Prim's algorithm receives a graph G=(V, E) and creates from it a minimum spanning tree G'=(V, E').
What is a minimum spanning tree?
Suppose G=(V,E) is an undirected and connected graph. G' is a spanning tree, if:
- G' contains exactly the nodes that are also contained in the graph G
- G' contains only edges that are also contained in G
- G' is connected and free of cycles
If there is no spanning tree of G, where the sum of the edge weights is smaller than the sum of the edge weights of G', then G' is a minimum spanning tree of G.
Example:
Assume that the graph looks like this:
A minimum spanning tree in this case looks like this:
The following graph is a spanning tree of the example graph, but since the sum of all edge weights is 14 and there is a spanning tree where the sum of edge weights is 11, it is not a minimum spanning tree.
The following graph is not a spanning tree because it contains a cycle and is not connected:
Basic principle
Again, the graph from the above chapter will serve as an example. One first chooses a node from G as the start node and inserts it into G'.
In each iteration, one selects the edge with the smallest weight that connects a node in the new graph G' and a node that is not yet in G' with each other and inserts both the edge and the node that is not yet in G' into G'.
So it can be decided between the edge {A,B} and the edge {A,C}. Since the edge {A,C} has the smaller weight, the node C and the edge {A,C} are inserted in G'.
Next, you can decide between the edges {A,B}, {C,B}, {A,B}, {C,D} and {C,E}. Since the edge {C,B} has the smallest weight, you choose this one.
Next, you can decide between the edges {B,D}, {C,D} und {C,E} and one chooses {C,D}.
After that one selects {D,F}.
And lastly {F,E}.
In principle, Prim's algorithm works as described in this chapter, but the above description was somewhat simplistic.
How it works
Pseudocode
Input:
The prim algorithm obtains an undirected and cycle-free graph G=(V,E,start), where V is the set of nodes, E is the set of edges and start is the start node.
Important values and sets:
Q: A set of nodes Q is required. This contains the nodes that have not yet been added to the spanning tree. It is useful to use a priority queue for this purpose.
distance[v]: For each node v∈V the distance to the present spanning tree is stored.
predecessor[v]: For each node, a parent element is stored.

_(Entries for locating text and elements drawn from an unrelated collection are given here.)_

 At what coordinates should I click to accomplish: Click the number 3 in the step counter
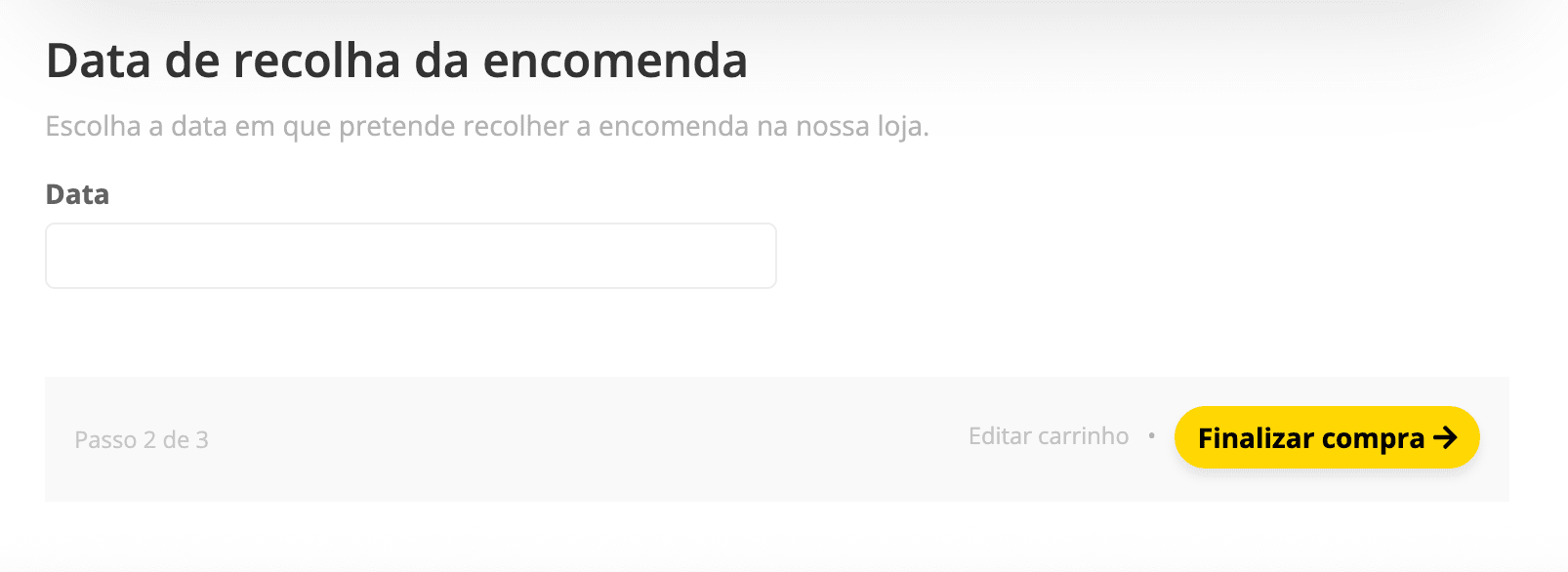pyautogui.click(x=202, y=440)
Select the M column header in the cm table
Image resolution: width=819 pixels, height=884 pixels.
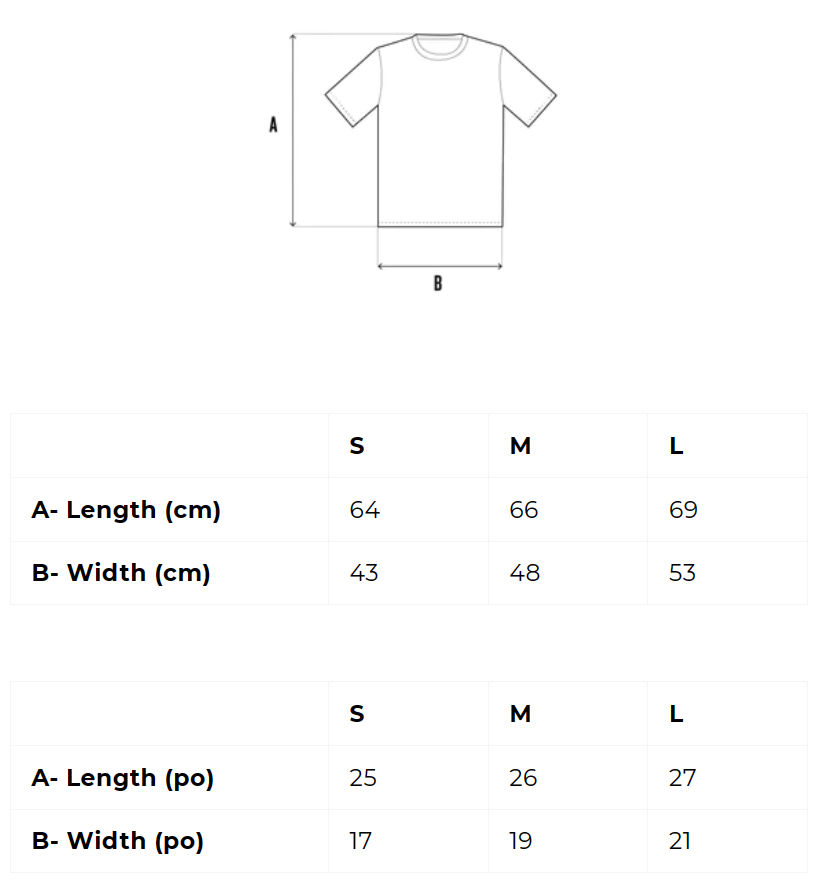click(x=520, y=446)
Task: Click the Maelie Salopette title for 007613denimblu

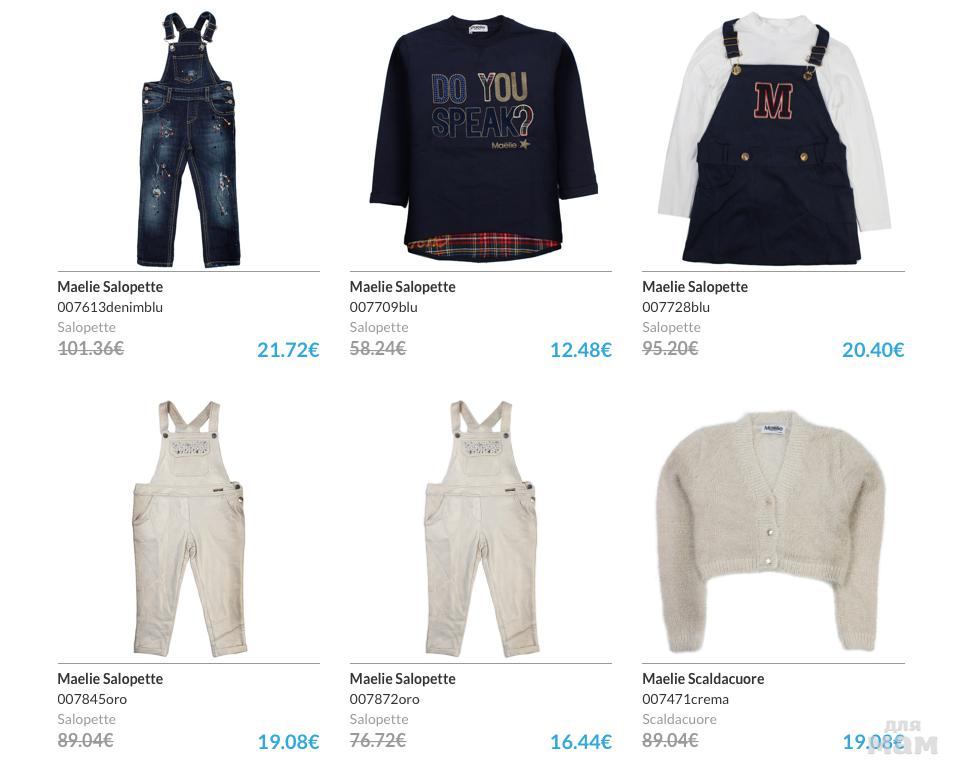Action: (110, 286)
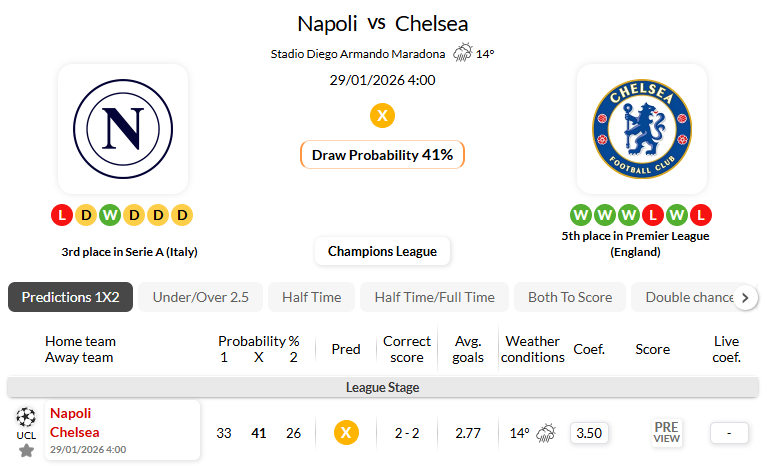Click the UCL Champions League ball icon

(26, 415)
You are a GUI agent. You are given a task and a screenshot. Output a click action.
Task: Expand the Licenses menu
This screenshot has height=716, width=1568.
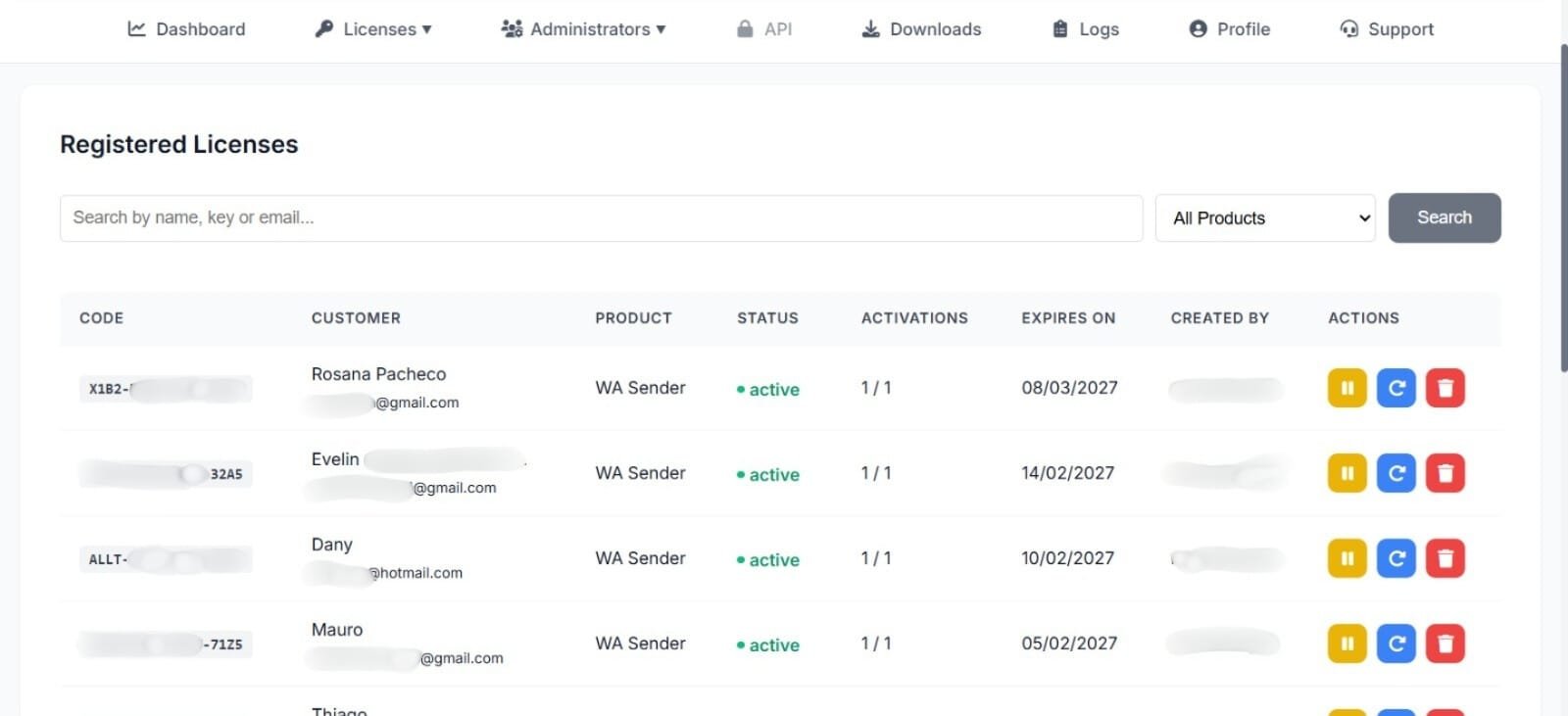pos(373,29)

E and E': E is the set of all edges of the input graph and E' is the set of edges of the evolving minimum spanning tree.
Goal:
After running the prim algorithm, E' contains all edges of a minimum spanning tree of G. Since a spanning tree contains all nodes of the initial graph, there is no need to create an additional set for the nodes.
Initialization:
The start node gets assigned 0 as distance value, all other nodes ∞.
All nodes are assigned null as predecessor.
All nodes are inserted into Q.
Loop:
In each loop iteration, the node u with the smallest distance to the evolving spanning tree is extracted from Q. Then, for each neighbor v∈Q of u, one looks at whether the distance between u and v is smaller than the distance between v and the present evolving graph. If so, distance[v] and predecessor[v] are adjusted.
Example
As an example we will use the graph from above with A as starting node:
In the initialization phase of the prim algorithm all nodes are inserted into Q and all nodes get null assigned as predecessor. The start node is initialized with the distance value 0, all others with ∞.
The starting node A is the node in Q with the smallest distance value. So A is extracted from Q.
A becomes the predecessor of B and C and the distance values are adjusted. Since A is the starting node, no edge is inserted into E'.
Next, C is extracted from Q and the edge {A, C} is inserted into E'. The distance from C to B is less than the distance value stored for B. Thus, the distance value is set to the weight of the edge {C, B} and C becomes the new predecessor. Since no connection to the evolving minimal spanning tree has yet been found for E and F, the distance and predecessor are also adjusted by these nodes.
Then B is extracted from Q and the edge {C, B} is inserted into E'. The distance to D is not smaller than the stored value, so nothing else is done in this iteration.
Now D is extracted from Q and the edge {C, D} is inserted into E'. The first connection to F was found. So D becomes the new predecessor node of F and the distance is set to 4.
Then F is extracted from Q and the edge {D, F} is inserted into E'. Since the distance to E is less than 5, F becomes the new predecessor of E and the distance value of E is set to 2.
In the last iteration the node E is extracted from Q and the edge {F, E} is inserted into E'.